Graphical Methods can be as follows:
1. Scatter Plots
2. Histograms
3. Box Plots
4. Normal Probability plots

Quantitative Exploratory Data Analysis Techniques:

1. Interval Estimation (Ranges)
2. Hypothesis testing (Null Hypothesis, Alternate Hypothesis)

1. Interval Estimation (Ranges): Create a range of values within which a variable is likely to fall. Confidence Interval (mean will be here) is an interval estimation.

2. Hypothesis testing: Test various propositions about a data

Example: Test that the mean age of Canadian Population is 53.

It's a multi-step process. Steps can be as follows:

1. Test Null Hypothesis: Assume the Hypothesis is true
2. Alternate Hypothesis: Hypothesis that will be accepted if the null hypothesis is rejected
3. Significance Level: what level of significance the null hypothesis will be conducted (i.e. 95% of the time the average return of index investing is 6% for 10 years period)
4. Test Statistic: Numerical measure showing sample data is consistent with Null Hypothesis
6. Critical Value: If test statistic (numerical measure) is more extreme than critical value - null hypothesis is rejected
7. Decision: decision is made by considering Test Statistic and Critical value

Some Basic Probability Distributions:

Binomial Distribution: When the variable can have only one of two values

Poisson Distribution: Describe the likelihood of given number of events occurring during a time interval (customers to your shop in an hour)

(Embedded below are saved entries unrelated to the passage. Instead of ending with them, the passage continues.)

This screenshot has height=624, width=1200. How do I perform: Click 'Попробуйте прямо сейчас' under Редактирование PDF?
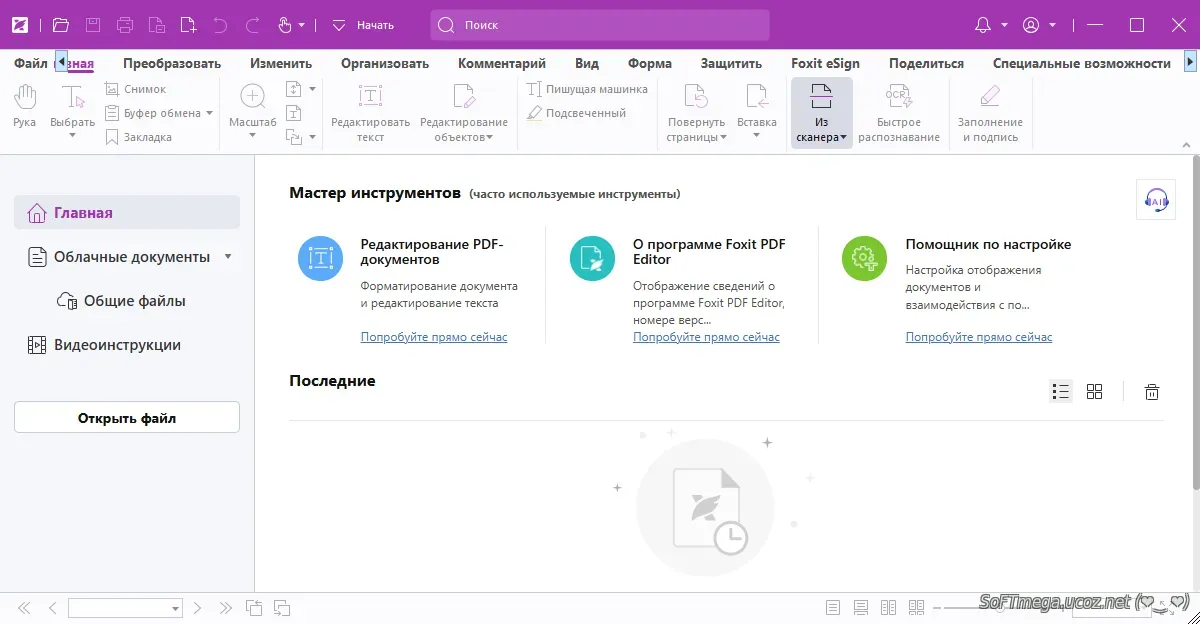[x=433, y=337]
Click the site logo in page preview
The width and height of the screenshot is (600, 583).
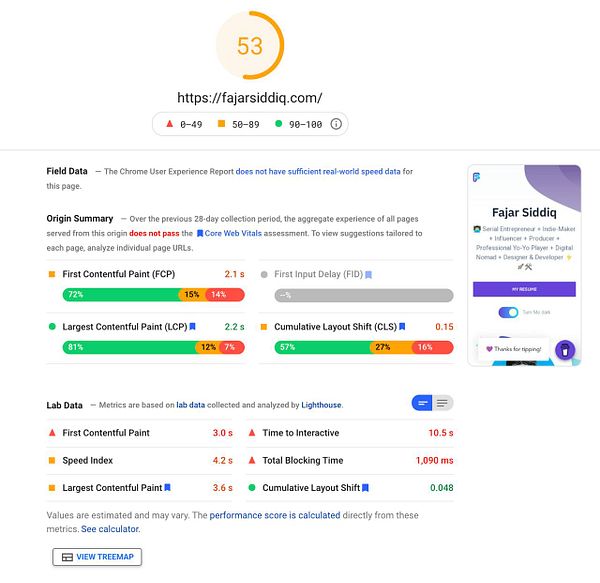point(476,177)
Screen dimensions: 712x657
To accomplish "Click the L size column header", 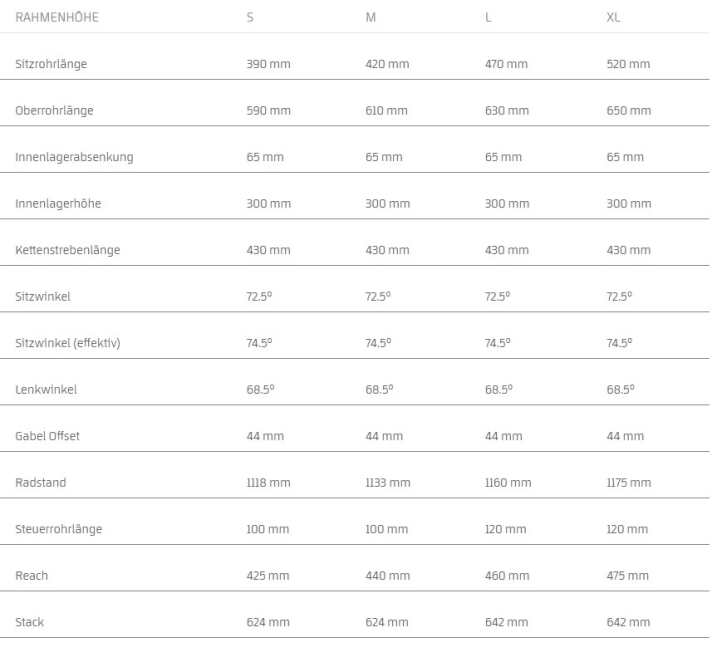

Normal Distribution: Symmetrical data. probability that a variable will have a given distance from the mean on both lower and higher side is equal.

t distribution: Similar to Normal Distribution. Extreme large or extreme low values are highly likely. Shows too much variance. Useful when the sample size is small (it is also told when there is not variance, standard deviation)

Chi Square Test: Test to see if a population follows a particular distribution such as normal distribution.

The F distribution: To test if two datasets are from the same population (by using variances).

Related Concepts:

What is Z Score?
Probability of a particular score to be occurring in our normal distribution.
Helps to compare two values that are from two different normal distributions

Another definition: it is a measure on how a value is related to the mean.

Chi Square test for Normal Distribution:
Null Hypothesis: No relation exists between categorical variables. They are independent. If the Hypothesis is true, it is a normal distribution

What is p value in Chi Square test:
p value is just a significance. Helps to understand the significance of the result. A small p value means a strong evidence against the Null Hypothesis.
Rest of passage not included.